Following the president’s tariff announcement, China initially targeted tit-for-tat tariffs to put pressure on politically sensitive states that voted for Trump, hitting him where it hurts the most ahead of mid-term elections later this year. China’s Ministry of Commerce quickly said that it would impose a 15 percent tariff on $3 billion worth of American fruit, pork, wine, seamless steel pipes and more than 100 other products that represent about 2 percent of total American exports to China.

But soon after all this huffing and puffing, China’s Premier Li Keqiang, at a conference that included global chief executive officers at the Great Hall of the People in Beijing, pledged to open markets to avert a trade war with the United States and to ease access for American businesses.

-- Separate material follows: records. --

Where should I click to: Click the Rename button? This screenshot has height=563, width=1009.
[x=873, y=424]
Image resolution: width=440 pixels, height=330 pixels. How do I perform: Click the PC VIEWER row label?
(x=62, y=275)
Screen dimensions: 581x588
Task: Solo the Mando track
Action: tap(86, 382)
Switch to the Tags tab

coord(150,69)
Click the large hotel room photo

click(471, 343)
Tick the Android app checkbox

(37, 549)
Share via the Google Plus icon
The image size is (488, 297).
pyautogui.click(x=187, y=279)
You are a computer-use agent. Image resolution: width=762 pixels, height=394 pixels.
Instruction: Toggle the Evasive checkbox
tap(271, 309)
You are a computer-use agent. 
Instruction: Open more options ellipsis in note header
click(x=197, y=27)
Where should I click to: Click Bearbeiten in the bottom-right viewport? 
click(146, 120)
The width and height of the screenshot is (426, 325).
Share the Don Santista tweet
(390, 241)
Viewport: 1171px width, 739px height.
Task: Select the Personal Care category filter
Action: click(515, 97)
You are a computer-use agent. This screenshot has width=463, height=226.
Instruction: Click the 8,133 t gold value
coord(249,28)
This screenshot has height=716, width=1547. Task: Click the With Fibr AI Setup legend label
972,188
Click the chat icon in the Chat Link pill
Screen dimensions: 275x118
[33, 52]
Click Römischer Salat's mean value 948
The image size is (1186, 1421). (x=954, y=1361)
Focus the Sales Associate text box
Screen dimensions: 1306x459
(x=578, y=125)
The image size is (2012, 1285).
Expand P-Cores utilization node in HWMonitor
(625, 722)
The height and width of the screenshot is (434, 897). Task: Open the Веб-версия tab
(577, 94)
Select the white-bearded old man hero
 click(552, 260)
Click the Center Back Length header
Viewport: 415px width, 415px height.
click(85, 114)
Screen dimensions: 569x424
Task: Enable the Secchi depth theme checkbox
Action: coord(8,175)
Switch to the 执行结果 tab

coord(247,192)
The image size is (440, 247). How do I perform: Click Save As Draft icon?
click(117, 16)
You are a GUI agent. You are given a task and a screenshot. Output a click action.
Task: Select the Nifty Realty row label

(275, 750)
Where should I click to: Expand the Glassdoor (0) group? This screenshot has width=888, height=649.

Also, China offered to buy more American made semiconductors and allow foreign financial firms to take majority stakes in Chinese securities firms.

Then on April 1, the Chinese Finance Ministry said the previously announced tariffs will take effect immediately.

China is reliant on foreign trade for growth and job creation and needs to retain access to the U.S. market. The country certainly doesn’t want to engage in a trade  war with its best customer. China’s exports to the U.S. are equal to about 4.5 percent of its GDP. In contrast, U.S. exports to China are equal to about two-thirds of 1 percent of GDP. Although less important to the economy than it was, trade accounts for almost 40 percent of Chinese GDP versus less than 30 percent in the U.S.

America’s decline relative to other countries is an old story. First the Russians were going to leave the U.S. in the dust, then the Japanese. But consider the strong and intrinsic advantages America enjoys. They include being functionally energy and agriculturally independent, having more favorable demographics and a consensual society. Drug dealers still prefer suitcases full of dollars, not yuan, and global investors still seek Treasury bonds as a safe haven in times of crisis.

President Trump’s trade moves may temporarily roil U.S. markets, but there is no need to panic or bet against the United States.